Sur la configuration du travail en "espace éducatif, complémentaire, voire compensatoire à l'espace scolaire", cf. R. Ballion (1994), p. 88 sqq.

377.

Cf. supra, pp. 64-65.

378.

Elle a commencé par épargner. Au moment de l'entretien, elle déplorait que les pratiques en usage dans la famille donnent des habitudes de prodigalité à son frère étudiant. "Je vois mon frère par exemple, il est pion et il est à l'Ecole en même temps, mais il se fait quand même 5000 balles par mois, il donne pas de pension. ( Il se fait nourrir par... ).

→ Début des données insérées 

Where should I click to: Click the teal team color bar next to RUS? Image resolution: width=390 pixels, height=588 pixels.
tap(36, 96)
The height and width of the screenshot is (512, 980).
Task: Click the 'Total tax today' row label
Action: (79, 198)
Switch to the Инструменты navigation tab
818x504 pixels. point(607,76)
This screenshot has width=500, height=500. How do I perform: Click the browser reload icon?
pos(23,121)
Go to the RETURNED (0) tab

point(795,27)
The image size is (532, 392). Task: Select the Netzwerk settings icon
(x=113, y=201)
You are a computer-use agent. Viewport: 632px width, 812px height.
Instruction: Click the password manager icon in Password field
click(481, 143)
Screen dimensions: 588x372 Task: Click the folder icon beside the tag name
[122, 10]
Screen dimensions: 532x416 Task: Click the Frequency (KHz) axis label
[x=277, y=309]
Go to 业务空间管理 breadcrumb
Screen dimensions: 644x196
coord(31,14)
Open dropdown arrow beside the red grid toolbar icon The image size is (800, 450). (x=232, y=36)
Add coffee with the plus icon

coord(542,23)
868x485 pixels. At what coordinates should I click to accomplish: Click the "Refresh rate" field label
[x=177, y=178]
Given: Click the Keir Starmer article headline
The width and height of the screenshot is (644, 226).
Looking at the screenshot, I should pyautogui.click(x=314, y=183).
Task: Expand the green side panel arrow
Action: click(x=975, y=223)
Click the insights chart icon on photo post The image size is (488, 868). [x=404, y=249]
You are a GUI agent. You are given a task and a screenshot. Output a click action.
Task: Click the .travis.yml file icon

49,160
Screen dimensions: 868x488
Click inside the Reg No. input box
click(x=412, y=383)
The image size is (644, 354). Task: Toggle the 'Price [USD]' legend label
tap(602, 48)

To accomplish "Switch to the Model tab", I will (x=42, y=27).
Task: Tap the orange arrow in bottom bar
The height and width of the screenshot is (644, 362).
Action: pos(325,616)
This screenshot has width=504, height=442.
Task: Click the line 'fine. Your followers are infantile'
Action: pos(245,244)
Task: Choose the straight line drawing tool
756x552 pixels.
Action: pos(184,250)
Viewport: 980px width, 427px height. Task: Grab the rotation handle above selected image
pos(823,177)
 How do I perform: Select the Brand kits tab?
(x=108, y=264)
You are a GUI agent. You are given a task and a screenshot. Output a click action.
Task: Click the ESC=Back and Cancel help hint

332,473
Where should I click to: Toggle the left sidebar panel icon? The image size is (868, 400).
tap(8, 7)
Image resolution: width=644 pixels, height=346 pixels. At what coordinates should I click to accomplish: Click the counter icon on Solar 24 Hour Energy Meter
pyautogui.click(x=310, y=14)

Oui, pour les parents c'est normal; pour les parents on ne doit pas donner de pension on est leur enfant quoi, alors qu'en fait... bon j'ai essayé d'expliquer : ça peut faire que d'aider hein de donner une pension, au moins il se mettra de l'argent de côté, après il arrivera... il saura qu'une paie c'est pas fait pour sortir tous les soirs." (Assia)

379.

Une grosse épicerie orientale.

380.

Nora et Leïla, comme Hacina et Dalila engagées elles aussi précocement dans l'animation sont toutes scolarisées en A. Parmi les étudiant(e)s qui s'orientent vers cette activité, il a été remarqué que les titulaires d'un bac A ou B sont surreprésentés, la variable «série de bac» synthétisant une pluralité d'informations sur le mode de socialisation. Cf. B. Bensoussan (1994), pp. 267-268.

381.

Cf. supra, pp. 351-352.

382.

L'arrangement est proche de celui décrit par Olivier Schwartz. Mis au travail dès la sortie de l'école primaire, les enfants remettent la totalité de leur salaire à la mère, qui leur alloue un peu d'argent — plus aux garçons qu'aux filles — pour la sortie du samedi soir. O. Schwartz, Le monde privé des ouvriers, hommes et femmes du Nord, PUF, Paris, 1990, pp. 208-210.

383.

K. Polanyi, La grande transformation, Aux origines politiques et économiques de notre temps, trad. franç., Gallimard, Paris, 1983, p. 106.